The city was founded by Phoenician traders in the 8th century bc. Between the 8th and the 7th centuries BC, the Greeks colonized Sicily. They called the city Panormos. It later became a Carthaginian settlement until its capture by the Romans in 254 bc. Generally the city has been occupied by several conquers as Arabs, Normans, Greeks, Jews and Spanish.

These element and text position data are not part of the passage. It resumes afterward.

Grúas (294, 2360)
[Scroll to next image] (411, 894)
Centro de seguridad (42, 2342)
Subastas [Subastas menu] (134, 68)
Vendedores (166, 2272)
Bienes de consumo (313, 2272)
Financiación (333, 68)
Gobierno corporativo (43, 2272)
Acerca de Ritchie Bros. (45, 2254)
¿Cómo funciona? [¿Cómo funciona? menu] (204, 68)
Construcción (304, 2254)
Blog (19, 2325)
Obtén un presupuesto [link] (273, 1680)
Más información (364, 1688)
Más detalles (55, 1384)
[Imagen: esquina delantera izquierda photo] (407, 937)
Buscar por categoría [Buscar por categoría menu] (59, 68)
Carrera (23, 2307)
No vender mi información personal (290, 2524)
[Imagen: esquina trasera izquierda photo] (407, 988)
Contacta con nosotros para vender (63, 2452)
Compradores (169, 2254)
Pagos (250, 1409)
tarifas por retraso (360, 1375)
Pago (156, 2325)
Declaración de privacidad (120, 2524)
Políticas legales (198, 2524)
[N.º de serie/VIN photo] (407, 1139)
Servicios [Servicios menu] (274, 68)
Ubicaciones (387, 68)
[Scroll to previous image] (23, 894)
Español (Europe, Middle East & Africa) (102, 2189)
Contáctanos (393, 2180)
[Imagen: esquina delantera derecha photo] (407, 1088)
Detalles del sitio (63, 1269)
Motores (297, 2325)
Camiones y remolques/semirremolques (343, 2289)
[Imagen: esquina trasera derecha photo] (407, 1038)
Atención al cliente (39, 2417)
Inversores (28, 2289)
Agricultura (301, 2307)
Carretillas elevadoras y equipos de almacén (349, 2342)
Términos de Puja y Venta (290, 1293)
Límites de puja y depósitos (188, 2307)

Palermo has some notable buildings from the Norman and succeeding periods. The Arab-Norman architecture is seen in the Royal Palace and the Palatine Chapel. The chapel’s vaulted wooden roof is carved and painted in Arab style, while the cupola and upper walls are covered with mosaics executed by Greek workmen from Constantinople. Palermo’s cathedral was founded in 1185 and contains additions from the 14th, 15th, and subsequent centuries. It houses the tombs of Roger II and the Holy Roman emperors Henry VI and Frederick II. From the same period date the Norman-Byzantine churches of San Cataldo and Santo Giovanni degli Eremiti, which are topped by small red cupolas. Several country palaces around the city, such as the Cuba and the Zisa, date from the Norman period, while the Sclafani and Chiaramonte palaces were built in the 14th century. Palermo’s Regional Archaeological Museum has one of Italy’s richest collections of ancient Etruscan and Greek art objects.

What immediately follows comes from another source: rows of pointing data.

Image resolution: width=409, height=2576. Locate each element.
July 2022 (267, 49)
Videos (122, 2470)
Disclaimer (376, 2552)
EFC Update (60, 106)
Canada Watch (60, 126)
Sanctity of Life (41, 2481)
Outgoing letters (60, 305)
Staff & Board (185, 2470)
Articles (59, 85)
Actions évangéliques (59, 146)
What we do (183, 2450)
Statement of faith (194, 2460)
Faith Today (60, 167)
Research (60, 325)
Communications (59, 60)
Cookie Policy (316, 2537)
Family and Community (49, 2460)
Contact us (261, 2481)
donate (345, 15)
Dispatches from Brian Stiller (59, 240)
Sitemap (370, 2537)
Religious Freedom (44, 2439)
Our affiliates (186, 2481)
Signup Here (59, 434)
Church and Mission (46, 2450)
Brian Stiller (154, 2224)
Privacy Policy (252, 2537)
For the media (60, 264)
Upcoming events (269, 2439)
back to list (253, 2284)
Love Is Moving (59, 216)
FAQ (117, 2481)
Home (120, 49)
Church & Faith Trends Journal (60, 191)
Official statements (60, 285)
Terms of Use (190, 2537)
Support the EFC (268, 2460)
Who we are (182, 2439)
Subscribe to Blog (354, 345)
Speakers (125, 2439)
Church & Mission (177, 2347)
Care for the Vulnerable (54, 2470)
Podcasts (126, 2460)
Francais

Today, Palermo is a city still struggling to recover from the devastation of the Second World War and the damage caused by decades of uncontrolled urban growth. Situated on one of the most beautiful promontories of the Mediterranean, Palermo is an important trading and business centre and the seat of a university frequented by many students from Islamic countries, as the city’s relationship with the Muslim world never ceased.
Palermo has a really important commercial and tourist port that links the city with the mainland and it is also used by the cruise ships as terminal and destination port. Who visits the city will be impressed by the strong folklore style that it still keeps.